-- TO DO --
Can you print the data exactly and leave out each image?

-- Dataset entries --

════════════════════

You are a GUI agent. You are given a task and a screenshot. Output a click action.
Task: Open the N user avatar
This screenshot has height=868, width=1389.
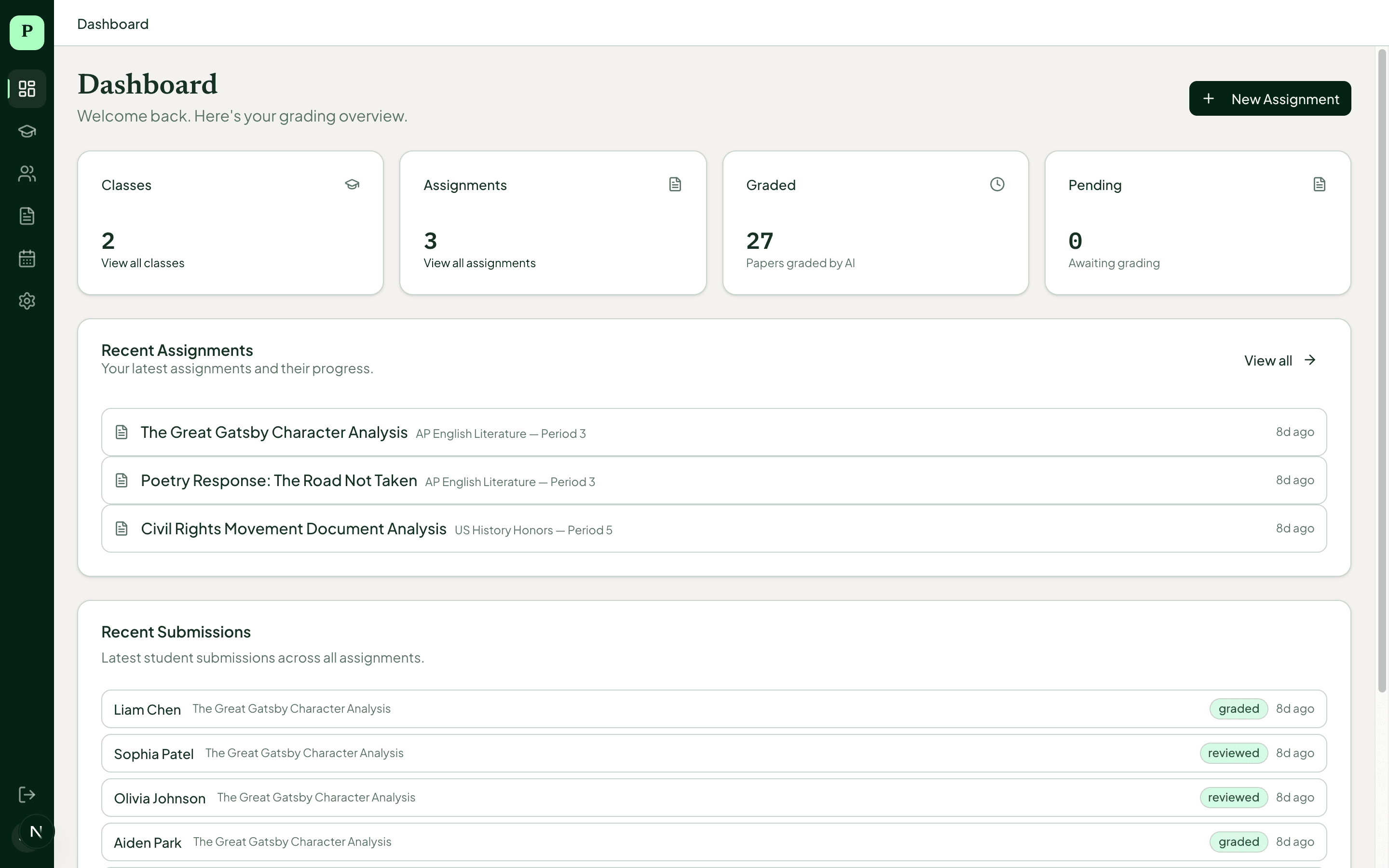coord(36,831)
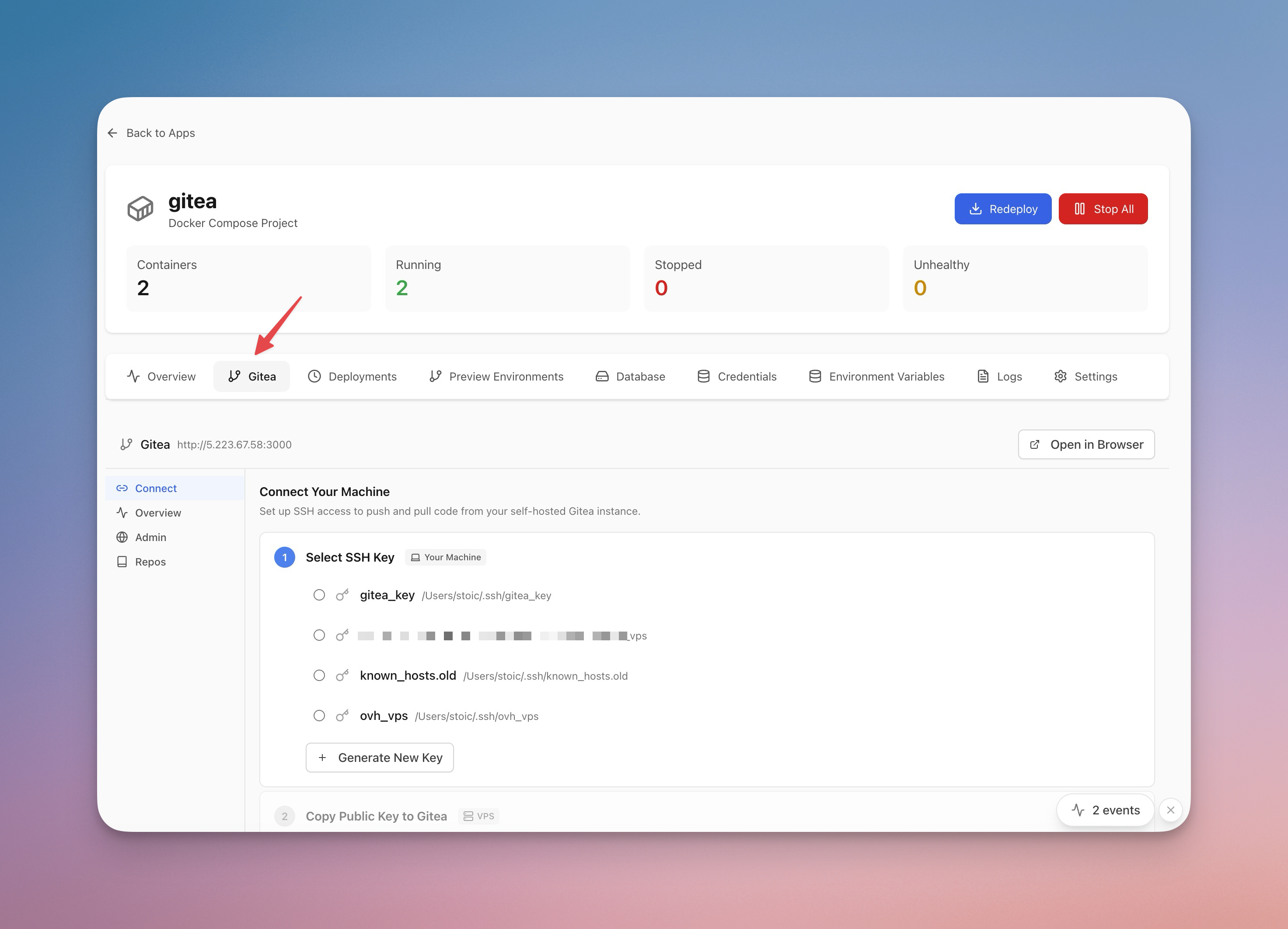This screenshot has height=929, width=1288.
Task: Click the branch icon next to Gitea URL
Action: pyautogui.click(x=126, y=445)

════════════════════

-- TASK ANSWER --
You are a GUI agent. You are given a task and a screenshot. Output a click action.
Task: Open the N user avatar
This screenshot has height=868, width=1389.
coord(36,831)
This screenshot has height=929, width=1288.
Task: Click the branch icon next to Gitea URL
Action: pyautogui.click(x=126, y=445)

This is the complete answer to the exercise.